自宅で仕事をする人が増えてきています。会社に勤めながら定期的に在宅勤務で働いたり、仕事をしながら副業を行う人が増えてきました。パソコンを使用した仕事であれば、パソコンだけではなく、プリンタやルーター、モデム、NAS(ハードディスク)、電話など電気を使用する機器が多いところが現実です。

部屋の壁にあるコンセントに延長コードを取り付けて使用している方も多いですし、WiFiなどの無線化が進みながらも、まだまだ安定度や信頼度を重要視して有線LANを使用する人も多く、部屋の床には配線が張り巡らされている人も多いと思います。

そのように考えると、会社のオフィスで採用しているフリーアクセスフロア(OAフロア)は優秀で、たくさんのケーブルを床下に配置することで、オフィスの使い勝手を大きく向上させています。
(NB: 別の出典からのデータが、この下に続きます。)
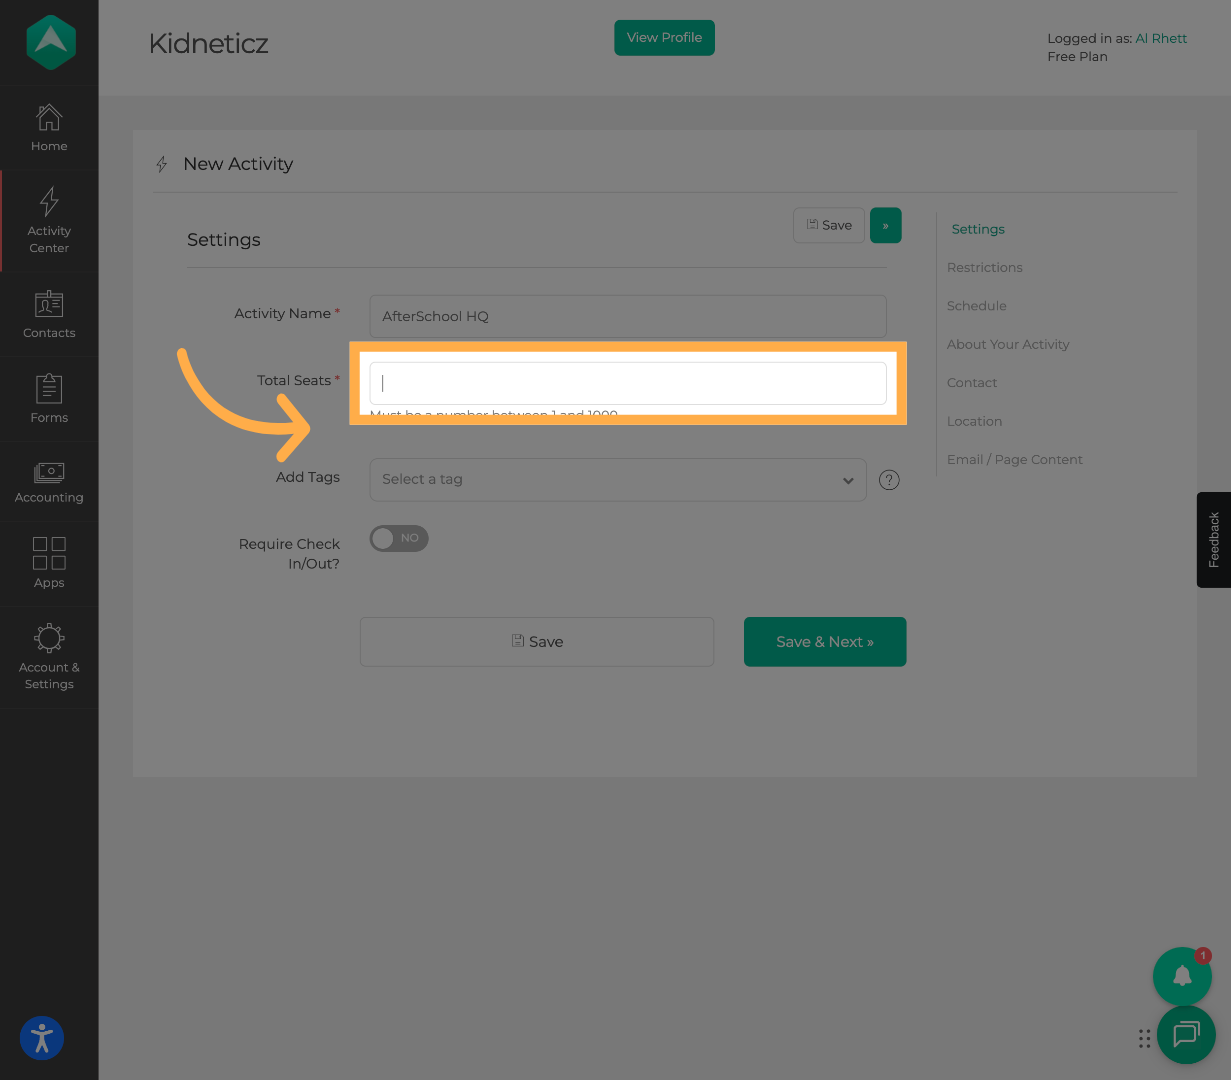Click the green chevron next to Save
1231x1080 pixels.
[x=885, y=225]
フリーアクセスフロアは会社のオフィスだけのものではなく、自宅でも採用することができます。もちろん、木造住宅でも可能です。

木造住宅でフリーアクセスフロアを採用する

フリーアクセスフロア(OAフロア)とは、床の上に数センチから数十センチの空間をつくり、その上に別の床を施工したもので、二重床とも言われることがあります。床と床の間にある空間にケーブルなどを配線することで、人が歩く床をスッキリとさせる工法です。
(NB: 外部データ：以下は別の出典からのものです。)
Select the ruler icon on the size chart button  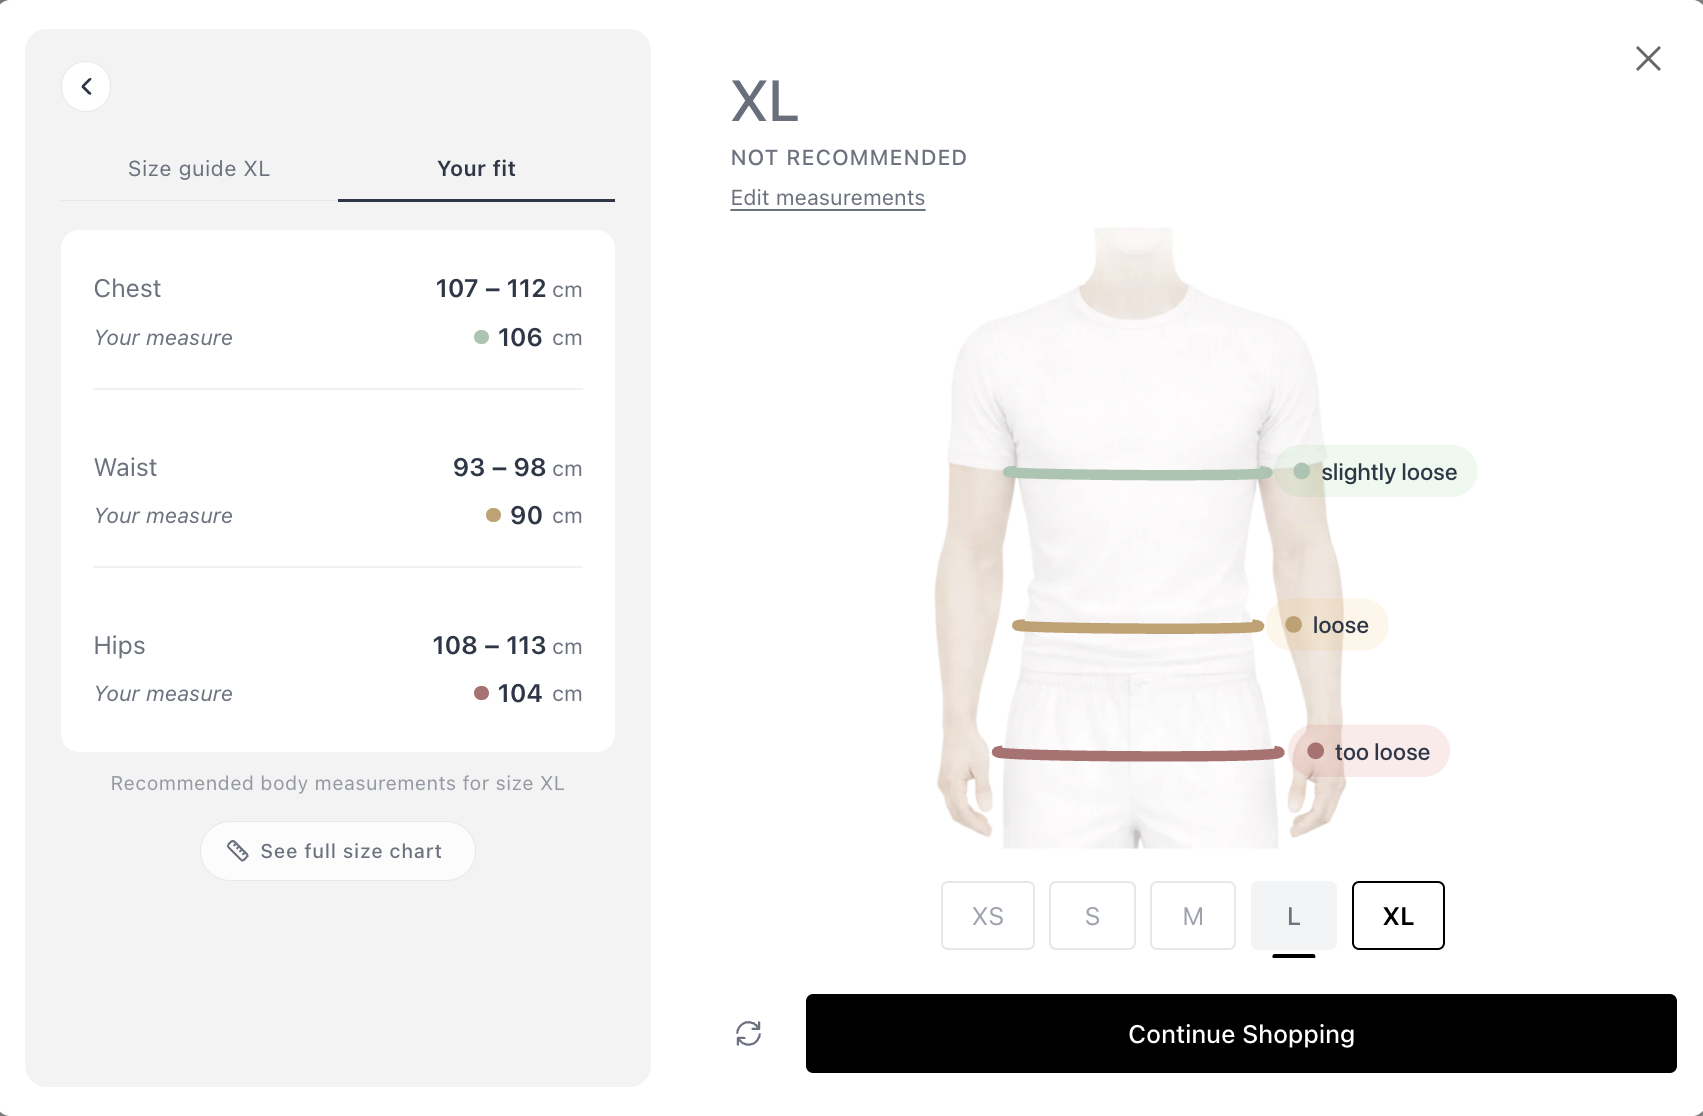(238, 850)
家全体をフリーアクセスフロア(OAフロア)にすると工事費が上がってしまうため、パソコン関係の機器を特に使用することの多い仕事場や書斎のみに採用するとよいです。

フリーアクセスフロア専用材を使用する

住宅建材を取り扱っている企業の中には、フリーアクセスフロア専用部材を取り扱っているところもあります。例えば、株式会社フクビでは乾式二重床という名称で取り扱っています。木造住宅の床下地にあたる構造用合板の上に置くことで、構造用合板と仕上げ床との間に配線用のスペースを作ります。


  • 仕上げとなる床材
  • 構造用合板
  • 乾式二重床(床支持材)
  • 構造用合板12mmやt24mmなど

乾式二重床は土台や大引、梁の上に必ず置くように設置します。ケーブルを出すと想定される場所に穴を開けておくことで床材をタイルカーペットやクッションシートではなく、一般的なフローリングを施工することもでき、変更があれば穴を開けて対応します。

フリーアクセスフロアをやめるときは乾式二重床より上は撤去し、既存の構造用合板の上にフローリングを施工することで普通の部屋と同じ床にすることも可能です。

束と根太でフリーアクセスフロアもどきを作る
専用のフリーアクセスフロア部材である乾式二重床を使用しなくても、構造用合板の上に90センチ角の束をたて、その上に木下地を施工し、構造用合板を張り、仕上げとなる床材を施工することで代用することもできます。

リフォームなら樹脂製OAフロアが便利

リフォームで自宅の1室をフリーアクセスフロア(OAフロア)にされる方は、既存のフローリングの上に置くだけでフリーアクセスフロアを作ることができる樹脂製OAフロアが便利です。樹脂製OAフロアであれば非常に軽いため、2階であっても建物に負担をかけることもありません。

特に工具を必要とすることなく、宅急便で届いた樹脂製OAフロアを並べてタイルカーペットを敷き込むだけで完成します。樹脂製OAフロアそのまま入らない部分は、樹脂製OAフロアをご自身でちょうどいい大きさにカットすることもできますし、細い隙間を埋める専用材も販売されています。

注意するポイントは、既存の建具が部屋に対して内開きの場合は、樹脂製OAフロアを施工すると扉が開かなくなってしまうため、部屋一面ではなく、部屋の一部分のみをフリーアクセスフロアに変えるなどの工夫が必要になります。